GIVEN RECORDS below:

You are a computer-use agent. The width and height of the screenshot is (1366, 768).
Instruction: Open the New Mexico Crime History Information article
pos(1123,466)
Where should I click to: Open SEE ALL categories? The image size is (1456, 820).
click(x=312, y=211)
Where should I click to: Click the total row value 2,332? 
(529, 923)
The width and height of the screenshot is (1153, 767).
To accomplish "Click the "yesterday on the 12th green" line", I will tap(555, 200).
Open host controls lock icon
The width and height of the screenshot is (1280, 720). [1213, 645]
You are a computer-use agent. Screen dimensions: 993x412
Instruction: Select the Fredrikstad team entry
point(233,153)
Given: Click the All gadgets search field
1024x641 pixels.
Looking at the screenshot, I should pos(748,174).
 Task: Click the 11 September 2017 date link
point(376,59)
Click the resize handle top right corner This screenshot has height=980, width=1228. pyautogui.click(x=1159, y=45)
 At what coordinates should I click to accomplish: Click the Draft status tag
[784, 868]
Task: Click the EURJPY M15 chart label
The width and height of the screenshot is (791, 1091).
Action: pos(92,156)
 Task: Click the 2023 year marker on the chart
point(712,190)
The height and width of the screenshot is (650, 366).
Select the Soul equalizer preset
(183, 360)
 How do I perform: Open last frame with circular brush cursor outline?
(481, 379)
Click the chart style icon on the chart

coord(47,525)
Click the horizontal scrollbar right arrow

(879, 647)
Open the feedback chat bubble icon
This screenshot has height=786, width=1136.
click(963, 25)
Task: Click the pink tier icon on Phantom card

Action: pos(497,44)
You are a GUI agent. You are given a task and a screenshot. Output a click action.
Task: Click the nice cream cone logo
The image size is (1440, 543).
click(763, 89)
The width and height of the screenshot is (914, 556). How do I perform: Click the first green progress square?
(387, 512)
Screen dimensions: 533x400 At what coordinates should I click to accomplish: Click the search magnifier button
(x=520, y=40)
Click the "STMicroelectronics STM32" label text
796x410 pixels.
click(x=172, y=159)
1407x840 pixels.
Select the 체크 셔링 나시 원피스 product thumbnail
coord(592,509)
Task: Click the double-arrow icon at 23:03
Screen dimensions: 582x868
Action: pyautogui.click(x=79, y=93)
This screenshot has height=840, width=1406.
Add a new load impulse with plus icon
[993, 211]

End of GIVEN RECORDS.

Copy out the lines above, from the one holding "Screen dimensions: 582x868" through the final line, with no other lines.

■ **FINAL ANSWER**
Screen dimensions: 582x868
Action: pyautogui.click(x=79, y=93)
This screenshot has height=840, width=1406.
Add a new load impulse with plus icon
[993, 211]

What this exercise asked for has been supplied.